Chaos in Greek Mythology – The Creation of Everything
“In the beginning God created the heavens and the earth.
Now the earth was formless and empty”
Genesis
According to Greek mythology, the original meaning of the Greek word chaos means formless and empty; a void, not a state of pandemonium or utter confusion as we know the word today.
How chaos, a dark void, became the pandemonium of today
We can mostly blame the Roman poet Ovid (43 BC – 17 AD) for the general meaning of chaos as we know it today.
Ovid, in his work Metamorphoses, declared chaos was not a void, a chasm, or empty space, its original Greek meaning but a disorganized mass.
During the 1600s with the renewed interest in classical authors Ovid’s Metamorphoses became widely read and the word chaos, in the sense of how we now know it, complete disorder or confusion, worked its way into the English language.
What is Chaos?
In greek mythology, so said Hesiod, a Greek poet writing between 750-650 BC, in his poem “Theogony” (birth of the gods), chaos is the first thing that ever existed.
Hesiod tell us chaos is the origin of everything, the creation of the universe, the big bang, the gap which separates Heaven from Earth and that chaos went on to give us the first Greek gods, the primordial deities.
How the Universe was born from empty space (chaos)
Chaos (thought to be female, a logical perception), declared Hesiod, gave birth to the first gods; the primordial deities.
First born was Gaia, who went on to become Mother Earth, a male followed, Uranus – Heaven, then came Tartarus, another male, the underworld, the dreaded abyss of suffering for the wicked and then, maybe to make up for Tartarus, came Eros – Cupid, another male, the winged god of sensual love and desire.
Fourth of Hesiod’s primordial gods was Erebus, male again, meaning deep darkness, shadow or covered and fifth in line was his sister, Nyx, in Greek-night and so, you guessed it, she is the Greek goddess of night said to be so powerful and beautiful even Zeus was afraid of her.
Nyx, goddess of night and her brother, Erebus, the personification of darkness, went on to produce, among other offspring, Aether – air, or light, personification of the upper sky and Hemera – day, goddess of daytime.
Depending on which version of the story you read, somewhere in the genealogical tree, come Ourea, a male who represents mountains and Pontus, the sea god, again, male.
Now we have Heaven and Earth, mountains, sea and sky, an underworld, darkness and light, day and night and spreading love over it all, Eros.

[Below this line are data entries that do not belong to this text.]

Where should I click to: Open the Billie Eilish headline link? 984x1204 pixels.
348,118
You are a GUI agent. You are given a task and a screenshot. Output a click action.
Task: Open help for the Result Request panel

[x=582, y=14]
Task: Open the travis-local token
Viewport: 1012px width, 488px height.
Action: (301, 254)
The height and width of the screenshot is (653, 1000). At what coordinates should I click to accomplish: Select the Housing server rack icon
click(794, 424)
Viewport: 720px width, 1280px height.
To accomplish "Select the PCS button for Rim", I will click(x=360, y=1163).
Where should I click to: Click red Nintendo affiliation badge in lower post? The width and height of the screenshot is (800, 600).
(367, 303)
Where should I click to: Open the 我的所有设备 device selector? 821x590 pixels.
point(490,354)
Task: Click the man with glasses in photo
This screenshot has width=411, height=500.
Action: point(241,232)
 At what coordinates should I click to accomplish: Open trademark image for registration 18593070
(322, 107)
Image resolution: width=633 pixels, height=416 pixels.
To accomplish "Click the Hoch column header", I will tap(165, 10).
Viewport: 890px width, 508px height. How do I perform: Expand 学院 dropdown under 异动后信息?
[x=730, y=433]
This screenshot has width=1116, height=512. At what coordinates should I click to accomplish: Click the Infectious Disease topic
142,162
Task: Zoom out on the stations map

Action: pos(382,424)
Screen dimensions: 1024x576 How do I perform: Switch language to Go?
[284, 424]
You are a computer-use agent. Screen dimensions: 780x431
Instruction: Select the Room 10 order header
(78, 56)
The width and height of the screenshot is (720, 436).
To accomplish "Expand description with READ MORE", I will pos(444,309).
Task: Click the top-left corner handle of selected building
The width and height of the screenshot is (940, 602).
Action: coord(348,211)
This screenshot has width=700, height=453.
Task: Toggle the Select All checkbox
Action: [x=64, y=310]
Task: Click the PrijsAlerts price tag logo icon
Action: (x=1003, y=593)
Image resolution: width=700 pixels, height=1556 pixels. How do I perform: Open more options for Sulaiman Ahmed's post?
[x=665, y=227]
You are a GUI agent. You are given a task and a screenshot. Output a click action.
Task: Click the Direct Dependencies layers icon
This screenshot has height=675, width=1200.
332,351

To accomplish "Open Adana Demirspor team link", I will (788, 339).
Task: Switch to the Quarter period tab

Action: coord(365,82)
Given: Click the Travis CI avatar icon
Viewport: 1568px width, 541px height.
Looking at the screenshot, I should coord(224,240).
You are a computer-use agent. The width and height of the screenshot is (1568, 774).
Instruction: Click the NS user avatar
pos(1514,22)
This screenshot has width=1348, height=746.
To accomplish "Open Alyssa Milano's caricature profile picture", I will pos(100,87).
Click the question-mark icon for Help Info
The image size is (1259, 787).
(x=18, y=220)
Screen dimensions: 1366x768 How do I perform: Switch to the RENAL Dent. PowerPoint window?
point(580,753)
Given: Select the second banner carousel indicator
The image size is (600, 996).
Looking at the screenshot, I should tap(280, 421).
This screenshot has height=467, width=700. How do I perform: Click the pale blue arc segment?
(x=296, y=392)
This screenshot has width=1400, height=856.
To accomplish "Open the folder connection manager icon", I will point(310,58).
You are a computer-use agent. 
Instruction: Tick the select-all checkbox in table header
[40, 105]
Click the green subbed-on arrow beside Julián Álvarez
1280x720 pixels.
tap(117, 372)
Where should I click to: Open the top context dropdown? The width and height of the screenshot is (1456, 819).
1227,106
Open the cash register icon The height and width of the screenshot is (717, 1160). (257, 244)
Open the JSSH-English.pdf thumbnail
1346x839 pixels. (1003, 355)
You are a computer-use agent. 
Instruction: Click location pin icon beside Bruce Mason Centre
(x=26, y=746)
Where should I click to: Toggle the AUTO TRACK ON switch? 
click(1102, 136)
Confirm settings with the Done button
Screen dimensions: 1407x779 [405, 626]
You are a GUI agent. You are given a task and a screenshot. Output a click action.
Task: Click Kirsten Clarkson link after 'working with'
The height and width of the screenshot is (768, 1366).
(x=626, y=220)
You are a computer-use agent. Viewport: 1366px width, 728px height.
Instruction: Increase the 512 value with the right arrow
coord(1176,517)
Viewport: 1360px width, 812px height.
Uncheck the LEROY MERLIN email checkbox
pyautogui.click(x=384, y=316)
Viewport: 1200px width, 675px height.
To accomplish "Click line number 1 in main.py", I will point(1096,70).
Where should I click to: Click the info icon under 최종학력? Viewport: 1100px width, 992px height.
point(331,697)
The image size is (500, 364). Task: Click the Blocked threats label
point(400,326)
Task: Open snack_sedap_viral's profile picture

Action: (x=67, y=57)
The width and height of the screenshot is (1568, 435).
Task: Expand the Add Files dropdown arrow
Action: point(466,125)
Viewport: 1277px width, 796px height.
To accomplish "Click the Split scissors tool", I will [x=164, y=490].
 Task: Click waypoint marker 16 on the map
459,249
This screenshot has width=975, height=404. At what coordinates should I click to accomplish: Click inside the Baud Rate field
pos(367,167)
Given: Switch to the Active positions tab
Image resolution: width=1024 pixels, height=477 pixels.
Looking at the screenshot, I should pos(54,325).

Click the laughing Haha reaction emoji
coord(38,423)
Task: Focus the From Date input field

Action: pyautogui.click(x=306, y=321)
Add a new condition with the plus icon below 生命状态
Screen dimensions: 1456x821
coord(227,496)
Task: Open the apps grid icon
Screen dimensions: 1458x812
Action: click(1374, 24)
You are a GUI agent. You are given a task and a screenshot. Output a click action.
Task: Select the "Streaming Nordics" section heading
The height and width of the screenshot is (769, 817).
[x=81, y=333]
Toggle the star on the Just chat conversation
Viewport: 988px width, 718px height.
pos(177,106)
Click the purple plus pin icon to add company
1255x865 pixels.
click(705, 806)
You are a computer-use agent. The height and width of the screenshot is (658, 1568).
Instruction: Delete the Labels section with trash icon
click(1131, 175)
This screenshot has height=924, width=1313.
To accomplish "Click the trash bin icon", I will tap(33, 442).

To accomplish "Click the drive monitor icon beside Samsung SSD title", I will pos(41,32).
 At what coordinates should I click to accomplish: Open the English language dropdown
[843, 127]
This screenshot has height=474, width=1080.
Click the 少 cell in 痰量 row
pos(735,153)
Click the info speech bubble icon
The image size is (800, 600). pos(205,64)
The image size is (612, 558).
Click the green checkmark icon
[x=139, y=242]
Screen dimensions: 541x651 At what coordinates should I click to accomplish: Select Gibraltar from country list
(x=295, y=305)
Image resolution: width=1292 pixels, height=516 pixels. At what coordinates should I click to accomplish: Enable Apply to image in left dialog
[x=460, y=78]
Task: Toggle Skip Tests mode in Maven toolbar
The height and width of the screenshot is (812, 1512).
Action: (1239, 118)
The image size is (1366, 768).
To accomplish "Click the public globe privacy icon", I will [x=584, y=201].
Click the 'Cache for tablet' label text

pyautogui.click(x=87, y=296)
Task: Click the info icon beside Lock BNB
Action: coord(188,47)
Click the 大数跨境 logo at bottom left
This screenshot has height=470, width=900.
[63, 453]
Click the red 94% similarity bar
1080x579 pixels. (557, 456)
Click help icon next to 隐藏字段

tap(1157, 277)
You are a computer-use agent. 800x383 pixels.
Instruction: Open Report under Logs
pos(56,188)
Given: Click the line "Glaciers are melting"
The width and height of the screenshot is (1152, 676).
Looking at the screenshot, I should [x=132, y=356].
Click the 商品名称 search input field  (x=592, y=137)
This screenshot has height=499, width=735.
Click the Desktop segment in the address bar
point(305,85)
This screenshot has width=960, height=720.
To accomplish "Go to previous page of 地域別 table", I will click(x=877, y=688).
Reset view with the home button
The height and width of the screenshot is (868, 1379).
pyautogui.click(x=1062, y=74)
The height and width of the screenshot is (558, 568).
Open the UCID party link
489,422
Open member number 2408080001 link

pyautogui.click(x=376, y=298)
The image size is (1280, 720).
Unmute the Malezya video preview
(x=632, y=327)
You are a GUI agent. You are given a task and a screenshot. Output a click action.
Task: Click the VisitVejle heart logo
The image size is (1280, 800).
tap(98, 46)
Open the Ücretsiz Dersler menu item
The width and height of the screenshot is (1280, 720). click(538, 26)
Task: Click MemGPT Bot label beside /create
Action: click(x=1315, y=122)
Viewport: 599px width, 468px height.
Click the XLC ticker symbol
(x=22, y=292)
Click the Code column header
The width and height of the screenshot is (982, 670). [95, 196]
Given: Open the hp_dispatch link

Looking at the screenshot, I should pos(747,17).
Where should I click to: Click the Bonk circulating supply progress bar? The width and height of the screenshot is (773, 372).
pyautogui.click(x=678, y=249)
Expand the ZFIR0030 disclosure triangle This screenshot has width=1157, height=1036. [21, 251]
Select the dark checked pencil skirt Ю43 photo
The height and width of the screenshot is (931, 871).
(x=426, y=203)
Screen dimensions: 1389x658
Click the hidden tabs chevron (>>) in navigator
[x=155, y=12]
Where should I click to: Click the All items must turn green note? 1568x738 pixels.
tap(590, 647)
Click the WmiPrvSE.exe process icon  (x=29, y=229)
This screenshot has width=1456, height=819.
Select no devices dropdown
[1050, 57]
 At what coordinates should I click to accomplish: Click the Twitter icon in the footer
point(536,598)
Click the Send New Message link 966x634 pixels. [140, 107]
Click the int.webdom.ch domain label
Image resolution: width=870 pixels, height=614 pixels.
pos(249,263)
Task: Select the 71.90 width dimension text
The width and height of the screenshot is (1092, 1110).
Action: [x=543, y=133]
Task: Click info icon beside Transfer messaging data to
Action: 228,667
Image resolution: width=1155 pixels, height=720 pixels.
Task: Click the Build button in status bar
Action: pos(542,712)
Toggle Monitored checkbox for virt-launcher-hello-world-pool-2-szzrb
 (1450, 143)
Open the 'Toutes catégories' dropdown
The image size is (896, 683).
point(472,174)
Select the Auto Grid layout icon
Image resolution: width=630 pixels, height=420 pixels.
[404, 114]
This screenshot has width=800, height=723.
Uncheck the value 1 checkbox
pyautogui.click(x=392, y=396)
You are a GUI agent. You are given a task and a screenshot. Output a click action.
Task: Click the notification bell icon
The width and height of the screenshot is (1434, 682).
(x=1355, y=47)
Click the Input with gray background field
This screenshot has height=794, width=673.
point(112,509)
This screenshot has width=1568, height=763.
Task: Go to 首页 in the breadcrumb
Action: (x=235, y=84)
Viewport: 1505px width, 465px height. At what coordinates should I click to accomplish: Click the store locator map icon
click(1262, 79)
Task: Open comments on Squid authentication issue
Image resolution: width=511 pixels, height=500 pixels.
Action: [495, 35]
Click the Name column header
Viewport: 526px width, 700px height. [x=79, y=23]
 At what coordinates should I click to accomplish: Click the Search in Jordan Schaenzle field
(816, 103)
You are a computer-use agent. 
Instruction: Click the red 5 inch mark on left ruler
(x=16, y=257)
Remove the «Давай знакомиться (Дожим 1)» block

The Universe has more or less been created out of nothing, that is, out of chaos; however there are some who believe it hatched forth from an egg!
The Orphic or Cosmic Egg
The Orphic Theogonies or orphism are a set of religious beliefs of ancient and Hellenistic Greece, attributed to the mythical poet, Orpheus, who thought the whole universe was squashed into a giant cosmic egg.
This egg, created by Chronos: time in Greek, when it broke open, produced not chickens but the first gods, again, we are talking about the primordial deities.
Another story has the universe hatching from the egg or Phanes, an hermaphrodite, whose name means to bring light; the first god of procreation.
Others would have the egg created by different entities or a different order of birth but all are variations on a theme which have one thing in common; before the Orphic egg, there was an abyss, a void, a black hole, nothing but chaos!
The Orphic or Cosmic Egg, also known as the World or Mundane Egg, is a motive found in many cultures and is depicted as a god emerging from an egg entwined with a serpent, the serpent is said to have squeezed the egg until it burst open.
I find it rather amazing that as a result of a Roman poet thinking differently to the ancient Greeks, the meaning of the word chaos as we know it today: a complete mess, a jumble, bedlam, disorder, a state of pandemonium, is a far cry from its original meaning of empty space.
Did you know, until John Milton wrote his remarkable epic poem, ‘Paradise Lost’, in 1667, the word pandemonium did not exist?
Milton took two ancient Greek words; pan, meaning all, and demon – evil spirits, spliced them together and coined the word pandemonium, all the evil spirits!